EXERCISE DESCRIPTION >> Render the data from the line with "You are a computer-use agent. This" to the line with "Action: click(715, 580)" as a Markdown table with the columns Row and Line, numbering each row and skipping blank lines.

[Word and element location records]
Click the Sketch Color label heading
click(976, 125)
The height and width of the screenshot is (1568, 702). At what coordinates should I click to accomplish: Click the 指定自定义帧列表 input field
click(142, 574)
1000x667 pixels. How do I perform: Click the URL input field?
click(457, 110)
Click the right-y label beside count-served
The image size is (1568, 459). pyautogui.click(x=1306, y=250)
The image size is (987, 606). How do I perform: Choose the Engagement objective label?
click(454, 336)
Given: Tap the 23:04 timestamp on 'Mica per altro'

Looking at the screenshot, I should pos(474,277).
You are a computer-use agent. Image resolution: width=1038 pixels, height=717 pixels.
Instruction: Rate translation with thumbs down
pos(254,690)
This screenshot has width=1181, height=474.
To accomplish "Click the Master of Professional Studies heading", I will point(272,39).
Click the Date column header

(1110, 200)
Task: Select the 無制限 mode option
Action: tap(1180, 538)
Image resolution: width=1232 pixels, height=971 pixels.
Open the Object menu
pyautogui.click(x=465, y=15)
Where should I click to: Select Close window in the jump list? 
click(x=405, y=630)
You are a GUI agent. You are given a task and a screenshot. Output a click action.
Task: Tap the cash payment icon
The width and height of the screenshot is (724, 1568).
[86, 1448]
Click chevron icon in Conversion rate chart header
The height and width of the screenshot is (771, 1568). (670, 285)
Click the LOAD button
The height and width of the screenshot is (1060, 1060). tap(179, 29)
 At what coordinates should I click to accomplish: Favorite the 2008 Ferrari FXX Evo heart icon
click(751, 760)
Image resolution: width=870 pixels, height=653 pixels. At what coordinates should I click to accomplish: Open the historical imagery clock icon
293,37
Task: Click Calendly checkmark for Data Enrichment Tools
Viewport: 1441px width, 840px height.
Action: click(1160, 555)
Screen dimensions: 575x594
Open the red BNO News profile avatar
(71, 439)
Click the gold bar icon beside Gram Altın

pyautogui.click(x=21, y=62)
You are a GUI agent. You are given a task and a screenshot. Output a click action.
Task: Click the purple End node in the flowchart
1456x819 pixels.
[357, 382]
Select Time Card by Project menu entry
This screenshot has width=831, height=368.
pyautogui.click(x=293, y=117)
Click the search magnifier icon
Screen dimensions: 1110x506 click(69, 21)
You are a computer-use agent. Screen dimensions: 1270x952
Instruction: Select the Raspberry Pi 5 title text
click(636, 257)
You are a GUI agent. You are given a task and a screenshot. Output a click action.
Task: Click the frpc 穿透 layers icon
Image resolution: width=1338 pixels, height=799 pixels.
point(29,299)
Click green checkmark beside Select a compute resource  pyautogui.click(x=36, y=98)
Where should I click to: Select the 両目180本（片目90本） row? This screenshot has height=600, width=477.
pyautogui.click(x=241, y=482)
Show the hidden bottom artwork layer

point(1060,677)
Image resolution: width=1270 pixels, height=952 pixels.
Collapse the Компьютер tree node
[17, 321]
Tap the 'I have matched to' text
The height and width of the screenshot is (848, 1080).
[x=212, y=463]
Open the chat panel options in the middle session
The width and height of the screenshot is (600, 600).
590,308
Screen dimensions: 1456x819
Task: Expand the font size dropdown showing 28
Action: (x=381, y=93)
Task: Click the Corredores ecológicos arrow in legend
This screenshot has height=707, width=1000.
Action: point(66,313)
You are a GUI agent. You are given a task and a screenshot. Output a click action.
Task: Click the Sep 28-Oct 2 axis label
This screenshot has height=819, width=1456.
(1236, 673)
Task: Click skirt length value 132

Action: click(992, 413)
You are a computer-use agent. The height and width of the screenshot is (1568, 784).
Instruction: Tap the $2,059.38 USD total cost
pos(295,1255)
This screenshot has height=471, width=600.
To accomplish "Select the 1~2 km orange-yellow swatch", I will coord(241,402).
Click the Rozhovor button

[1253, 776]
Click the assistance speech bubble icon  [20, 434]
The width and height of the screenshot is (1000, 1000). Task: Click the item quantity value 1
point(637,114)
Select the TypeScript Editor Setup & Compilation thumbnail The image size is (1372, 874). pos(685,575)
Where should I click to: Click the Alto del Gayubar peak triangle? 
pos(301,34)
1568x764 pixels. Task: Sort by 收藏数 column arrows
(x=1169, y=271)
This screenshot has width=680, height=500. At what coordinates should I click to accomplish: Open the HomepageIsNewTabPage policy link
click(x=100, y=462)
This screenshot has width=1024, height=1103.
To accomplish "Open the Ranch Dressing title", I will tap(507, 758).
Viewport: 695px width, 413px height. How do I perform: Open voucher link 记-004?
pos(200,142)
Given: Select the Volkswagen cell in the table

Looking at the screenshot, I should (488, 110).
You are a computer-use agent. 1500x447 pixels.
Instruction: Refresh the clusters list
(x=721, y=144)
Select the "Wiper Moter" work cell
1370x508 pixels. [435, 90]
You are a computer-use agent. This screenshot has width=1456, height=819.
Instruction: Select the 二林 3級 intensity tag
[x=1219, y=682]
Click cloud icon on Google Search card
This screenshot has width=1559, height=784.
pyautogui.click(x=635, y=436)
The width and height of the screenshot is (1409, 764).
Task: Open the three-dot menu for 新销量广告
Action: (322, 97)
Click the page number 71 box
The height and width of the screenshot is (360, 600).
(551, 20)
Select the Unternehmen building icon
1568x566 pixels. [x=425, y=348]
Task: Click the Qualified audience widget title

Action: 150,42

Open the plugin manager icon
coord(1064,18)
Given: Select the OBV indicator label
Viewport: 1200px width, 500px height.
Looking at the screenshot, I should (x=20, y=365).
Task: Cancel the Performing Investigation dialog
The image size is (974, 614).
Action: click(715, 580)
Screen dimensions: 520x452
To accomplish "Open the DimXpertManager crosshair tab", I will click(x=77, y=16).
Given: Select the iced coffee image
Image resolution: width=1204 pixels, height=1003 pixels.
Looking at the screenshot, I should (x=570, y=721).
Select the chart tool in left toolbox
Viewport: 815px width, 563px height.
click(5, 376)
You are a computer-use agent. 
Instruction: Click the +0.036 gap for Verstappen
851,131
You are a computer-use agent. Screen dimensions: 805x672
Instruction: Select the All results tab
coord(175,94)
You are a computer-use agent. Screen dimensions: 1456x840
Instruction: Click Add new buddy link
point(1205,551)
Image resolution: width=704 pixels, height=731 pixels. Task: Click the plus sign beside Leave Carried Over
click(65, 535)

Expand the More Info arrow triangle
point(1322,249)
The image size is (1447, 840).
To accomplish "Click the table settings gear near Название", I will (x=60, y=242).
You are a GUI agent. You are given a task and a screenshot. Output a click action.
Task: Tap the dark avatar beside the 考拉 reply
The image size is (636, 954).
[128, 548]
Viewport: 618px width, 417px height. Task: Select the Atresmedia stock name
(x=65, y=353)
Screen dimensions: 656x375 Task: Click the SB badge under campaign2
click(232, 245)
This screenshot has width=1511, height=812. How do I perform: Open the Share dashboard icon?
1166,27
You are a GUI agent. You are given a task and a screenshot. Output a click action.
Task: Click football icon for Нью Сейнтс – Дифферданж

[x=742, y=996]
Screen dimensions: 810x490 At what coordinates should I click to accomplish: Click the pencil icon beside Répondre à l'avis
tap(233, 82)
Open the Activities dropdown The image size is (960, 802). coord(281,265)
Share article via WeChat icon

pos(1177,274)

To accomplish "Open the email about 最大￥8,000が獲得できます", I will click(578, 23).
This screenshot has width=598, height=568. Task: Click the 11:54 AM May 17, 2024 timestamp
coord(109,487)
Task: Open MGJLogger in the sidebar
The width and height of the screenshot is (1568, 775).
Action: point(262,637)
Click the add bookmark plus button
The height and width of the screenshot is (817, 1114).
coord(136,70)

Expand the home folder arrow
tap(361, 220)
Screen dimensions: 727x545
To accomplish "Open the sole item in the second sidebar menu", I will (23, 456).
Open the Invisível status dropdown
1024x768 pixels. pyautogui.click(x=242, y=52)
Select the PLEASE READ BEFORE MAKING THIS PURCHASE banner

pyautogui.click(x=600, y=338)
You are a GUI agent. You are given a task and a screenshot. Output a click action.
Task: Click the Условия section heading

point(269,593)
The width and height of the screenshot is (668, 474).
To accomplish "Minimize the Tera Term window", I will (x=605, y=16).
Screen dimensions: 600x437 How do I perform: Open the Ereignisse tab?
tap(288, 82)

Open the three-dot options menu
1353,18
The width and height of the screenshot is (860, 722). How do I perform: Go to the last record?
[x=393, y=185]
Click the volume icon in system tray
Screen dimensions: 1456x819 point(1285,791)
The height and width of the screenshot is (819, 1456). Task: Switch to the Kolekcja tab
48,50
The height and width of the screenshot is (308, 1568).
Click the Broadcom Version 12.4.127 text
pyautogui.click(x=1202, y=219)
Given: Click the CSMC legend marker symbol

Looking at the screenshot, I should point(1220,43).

EXPECTED ANSWER >>
| Row | Line |
|---|---|
| 1 | You are a computer-use agent. This screenshot has width=1456, height=819. |
| 2 | Instruction: Select the 二林 3級 intensity tag |
| 3 | [x=1219, y=682] |
| 4 | Click cloud icon on Google Search card |
| 5 | This screenshot has width=1559, height=784. |
| 6 | pyautogui.click(x=635, y=436) |
| 7 | The width and height of the screenshot is (1409, 764). |
| 8 | Task: Open the three-dot menu for 新销量广告 |
| 9 | Action: (322, 97) |
| 10 | Click the page number 71 box |
| 11 | The height and width of the screenshot is (360, 600). |
| 12 | (551, 20) |
| 13 | Select the Unternehmen building icon |
| 14 | 1568x566 pixels. [x=425, y=348] |
| 15 | Task: Click the Qualified audience widget title |
| 16 | Action: 150,42 |
| 17 | Open the plugin manager icon |
| 18 | coord(1064,18) |
| 19 | Given: Select the OBV indicator label |
| 20 | Viewport: 1200px width, 500px height. |
| 21 | Looking at the screenshot, I should (x=20, y=365). |
| 22 | Task: Cancel the Performing Investigation dialog |
| 23 | The image size is (974, 614). |
| 24 | Action: click(715, 580) |